Cement volumes, at 5.92 million tonne (mt), grew 14.6 per cent y-o-y and met analysts’ estimates. Analysts at Motilal Oswal Securities had pegged the June quarter cement volumes at 5.9 mt, led by ramp-up of capacity in the eastern market.
Helped by growing volumes and realisations, revenues of the cement business at Rs 2,440.5 crore grew 20.9 per cent y-o-y and 9.2 per cent sequentially. Power revenues, at Rs 96 crore, however, declined 53.6 per cent y-o-y and 33.7 per cent sequentially. Thus, overall net sales at Rs 2,536 crore grew 15.4 per cent y-o-y and 6.6 per cent sequentially, but still came higher than estimates of Rs 2,513 crore.
While the power segment reported a loss of Rs 1.36 crore at the Ebitda level for Q1 against a profit of Rs 78.4 crore in year-ago period, and Rs 26 crore in previous quarter, Shree Cement’s overall Ebitda grew 33 per cent sequentially (down seven per cent y-o-y). Net profit at Rs 440 crore also grew 44.5 per cent sequentially (down 13.3 per cent y-o-y) and came 16 per cent higher than consensus estimates of Rs 379.5 crore. Not surprisingly, the stock surged 8.9 per cent from the day’s low to close at Rs 18,638.55, a net gain of 6.62 per cent on Monday.
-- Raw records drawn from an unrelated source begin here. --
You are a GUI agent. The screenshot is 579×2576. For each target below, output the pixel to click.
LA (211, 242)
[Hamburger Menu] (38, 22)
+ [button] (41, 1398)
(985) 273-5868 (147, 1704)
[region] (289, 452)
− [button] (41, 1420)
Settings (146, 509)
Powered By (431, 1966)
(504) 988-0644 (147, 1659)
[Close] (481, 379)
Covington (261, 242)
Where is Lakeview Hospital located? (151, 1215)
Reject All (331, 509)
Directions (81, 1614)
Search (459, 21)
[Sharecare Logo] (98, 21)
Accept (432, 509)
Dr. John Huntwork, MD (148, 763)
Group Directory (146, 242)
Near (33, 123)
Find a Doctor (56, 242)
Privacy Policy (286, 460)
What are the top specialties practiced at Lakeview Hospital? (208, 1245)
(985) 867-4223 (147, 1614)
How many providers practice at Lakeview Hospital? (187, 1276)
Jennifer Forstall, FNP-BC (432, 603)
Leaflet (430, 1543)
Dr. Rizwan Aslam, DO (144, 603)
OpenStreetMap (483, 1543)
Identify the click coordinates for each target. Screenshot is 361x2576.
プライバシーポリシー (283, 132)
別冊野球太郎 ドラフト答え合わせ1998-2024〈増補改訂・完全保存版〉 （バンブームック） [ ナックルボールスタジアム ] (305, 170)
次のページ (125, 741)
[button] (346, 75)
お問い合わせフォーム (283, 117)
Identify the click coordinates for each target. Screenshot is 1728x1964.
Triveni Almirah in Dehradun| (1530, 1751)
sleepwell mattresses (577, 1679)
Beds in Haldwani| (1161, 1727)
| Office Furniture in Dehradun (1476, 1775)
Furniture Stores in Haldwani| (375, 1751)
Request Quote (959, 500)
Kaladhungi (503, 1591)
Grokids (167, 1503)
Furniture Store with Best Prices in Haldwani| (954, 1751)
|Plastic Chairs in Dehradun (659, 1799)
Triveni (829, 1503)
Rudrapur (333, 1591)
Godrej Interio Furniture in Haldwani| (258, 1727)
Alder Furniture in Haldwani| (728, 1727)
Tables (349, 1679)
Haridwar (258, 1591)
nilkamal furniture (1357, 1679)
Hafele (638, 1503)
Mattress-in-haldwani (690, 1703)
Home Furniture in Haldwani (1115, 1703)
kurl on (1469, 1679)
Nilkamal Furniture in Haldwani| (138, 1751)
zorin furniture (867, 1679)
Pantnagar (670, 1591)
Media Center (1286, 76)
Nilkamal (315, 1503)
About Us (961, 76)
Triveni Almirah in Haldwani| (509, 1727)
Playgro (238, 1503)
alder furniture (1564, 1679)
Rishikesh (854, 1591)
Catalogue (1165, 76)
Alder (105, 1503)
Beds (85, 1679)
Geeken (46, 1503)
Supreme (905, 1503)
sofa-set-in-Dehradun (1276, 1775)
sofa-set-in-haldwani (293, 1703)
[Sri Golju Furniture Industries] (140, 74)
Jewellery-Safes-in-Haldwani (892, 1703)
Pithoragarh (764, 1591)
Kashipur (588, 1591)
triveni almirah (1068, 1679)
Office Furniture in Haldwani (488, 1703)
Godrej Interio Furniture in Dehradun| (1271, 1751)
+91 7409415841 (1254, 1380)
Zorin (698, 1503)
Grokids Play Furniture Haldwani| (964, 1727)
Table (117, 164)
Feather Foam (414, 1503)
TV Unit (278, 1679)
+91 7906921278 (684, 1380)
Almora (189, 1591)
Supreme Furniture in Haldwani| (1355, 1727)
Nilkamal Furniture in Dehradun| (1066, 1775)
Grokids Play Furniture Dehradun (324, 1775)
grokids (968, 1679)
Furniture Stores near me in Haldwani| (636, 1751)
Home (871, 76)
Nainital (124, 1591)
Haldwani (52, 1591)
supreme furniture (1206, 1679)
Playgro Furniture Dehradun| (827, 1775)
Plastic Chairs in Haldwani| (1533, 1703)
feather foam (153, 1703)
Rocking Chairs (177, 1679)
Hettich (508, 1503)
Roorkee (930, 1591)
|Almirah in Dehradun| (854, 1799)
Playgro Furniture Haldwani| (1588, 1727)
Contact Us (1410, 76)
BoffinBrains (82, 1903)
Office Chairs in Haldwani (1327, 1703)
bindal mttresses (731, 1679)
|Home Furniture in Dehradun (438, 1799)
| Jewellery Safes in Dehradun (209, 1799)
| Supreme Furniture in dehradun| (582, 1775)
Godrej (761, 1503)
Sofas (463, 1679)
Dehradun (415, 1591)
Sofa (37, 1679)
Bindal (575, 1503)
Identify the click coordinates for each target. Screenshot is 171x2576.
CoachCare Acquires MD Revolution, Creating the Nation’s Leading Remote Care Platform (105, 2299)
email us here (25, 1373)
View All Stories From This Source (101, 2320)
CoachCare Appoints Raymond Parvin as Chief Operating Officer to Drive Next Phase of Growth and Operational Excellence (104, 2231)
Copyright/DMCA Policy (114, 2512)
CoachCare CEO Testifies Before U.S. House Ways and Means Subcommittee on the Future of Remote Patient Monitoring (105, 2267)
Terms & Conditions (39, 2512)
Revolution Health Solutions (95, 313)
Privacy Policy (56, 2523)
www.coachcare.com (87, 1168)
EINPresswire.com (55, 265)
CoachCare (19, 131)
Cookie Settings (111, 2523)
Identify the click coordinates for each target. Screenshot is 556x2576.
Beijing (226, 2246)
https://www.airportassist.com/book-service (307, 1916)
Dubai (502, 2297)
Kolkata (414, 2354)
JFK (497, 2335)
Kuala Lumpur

Binod Modi, in analyst at Reliance Securities, said improved volumes and higher realisations from eastern markets aided the quarterly performance, despite cost pressures. But, with the recent sharp price correction seen in the these markets, he does not expect the company to repeat the performance without softening of operational costs going forward in FY18.